Document excerpt:

(ATTN: ADDS info on group infections in Bucheon in paras 8-9)
SEOUL, May 26 (Yonhap) -- South Korea's virus fight appears to be dragging on as sporadic outbreaks tied to an infection cluster in Seoul's nightlife district of Itaewon continued ahead of another phase of school reopening.
The 19 new cases, with 16 being local infections, raised South Korea's total coronavirus caseload to 11,225, according to the Korea Centers for Disease Control and Prevention (KCDC).
The daily increase in new virus cases stayed below 20 for the second day after hovering around the threshold for three days.
Itaewon has emerged as a new hotbed for the spread of COVID-19 after a 29-year-old man tested positive for the virus on May 6 following his visits to multiple clubs and bars in Itaewon.
As of noon, 255 cases have been linked to Itaewon clubs, up 18 from a day earlier. Nearly half of those cases were identified in Seoul.
One recent case involved seven stages of transmission traced to a patient in Incheon, who lied about visiting Itaewon and infected students he taught at a cram school. More than 83,000 have been tested over the Itaewon outbreak.
The KCDC said it is also keeping a close eye on cases coming from bible study meetings in some cities, as well as group infections at a logistics center in Bucheon, west of Seoul.
Eight more cases linked to the Bucheon logistics center owned by Coupang, the country's leading e-commerce operator, were confirmed Tuesday, the authorities said, raising the total number to 11. The company closed the logistics center Monday.

Work item: Continue the news report on South Korea's Itaewon virus outbreak from the point where it stops.

Dataset records:

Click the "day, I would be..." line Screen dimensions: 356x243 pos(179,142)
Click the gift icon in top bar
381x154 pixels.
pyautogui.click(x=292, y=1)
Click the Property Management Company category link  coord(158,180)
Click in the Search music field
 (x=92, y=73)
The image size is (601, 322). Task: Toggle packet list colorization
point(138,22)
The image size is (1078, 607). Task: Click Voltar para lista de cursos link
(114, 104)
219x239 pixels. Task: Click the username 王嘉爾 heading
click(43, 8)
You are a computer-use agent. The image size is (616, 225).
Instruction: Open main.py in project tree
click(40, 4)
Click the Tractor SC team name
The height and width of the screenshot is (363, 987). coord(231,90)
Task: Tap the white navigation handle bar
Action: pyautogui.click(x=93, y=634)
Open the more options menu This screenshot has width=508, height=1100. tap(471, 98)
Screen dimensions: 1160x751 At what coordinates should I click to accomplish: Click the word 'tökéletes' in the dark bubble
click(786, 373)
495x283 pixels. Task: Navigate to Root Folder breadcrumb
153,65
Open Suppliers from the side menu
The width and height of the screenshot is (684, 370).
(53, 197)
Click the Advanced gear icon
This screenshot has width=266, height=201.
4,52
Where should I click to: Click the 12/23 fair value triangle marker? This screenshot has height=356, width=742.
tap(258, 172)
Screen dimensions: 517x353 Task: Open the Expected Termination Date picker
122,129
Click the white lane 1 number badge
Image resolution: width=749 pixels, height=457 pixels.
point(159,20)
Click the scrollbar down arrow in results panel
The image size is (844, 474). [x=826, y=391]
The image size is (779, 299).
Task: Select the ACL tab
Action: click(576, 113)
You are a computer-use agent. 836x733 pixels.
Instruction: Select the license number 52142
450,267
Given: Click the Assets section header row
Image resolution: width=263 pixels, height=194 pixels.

Result of this exercise:
Health authorities said all 3,626 workers at the facility, including contract firm workers, are being tested for the virus.
The country reported two more additional virus fatalities, raising the death toll to 269.
The total number of people released from quarantine after making full recoveries stood at 10,275, up 49 from the previous day, according to the KCDC, with 681 patients currently under treatment.
Despite the sporadic transmissions detected nationwide in connection with the Itaewon cluster, health authorities said they are not considering rolling back stricter social distancing as the country's quarantine capabilities remain sufficient to handle the recent virus situation.
But health authorities are staying vigilant over the further reopening of schools as an estimated 2.37 million students are to return to classes Wednesday.
Last week, about 440,000 high school seniors returned to school after more than two months of delay due to the pandemic.
Some schools in Gangseo Ward, western Seoul, decided to push back their reopening by one week after a kindergarten student tested positive for the virus.
"As students are to meet their classmates after a long time, there is a possibility that they may forget about personal hygiene rules," said Son Young-rae, a spokesperson for the country's health ministry.
To prevent the further spread of the virus, the government has required all people to wear masks when using buses and taxis. Those who do not wear masks may not be allowed to board buses and taxis.
Mandatory mask use will also be applied to air passengers starting Wednesday, regardless of their flights.
Some municipal governments have issued an administrative order banning gatherings at entertainment establishments with high infection risks, such as clubs and bars, as recent cases stemmed from those facilities.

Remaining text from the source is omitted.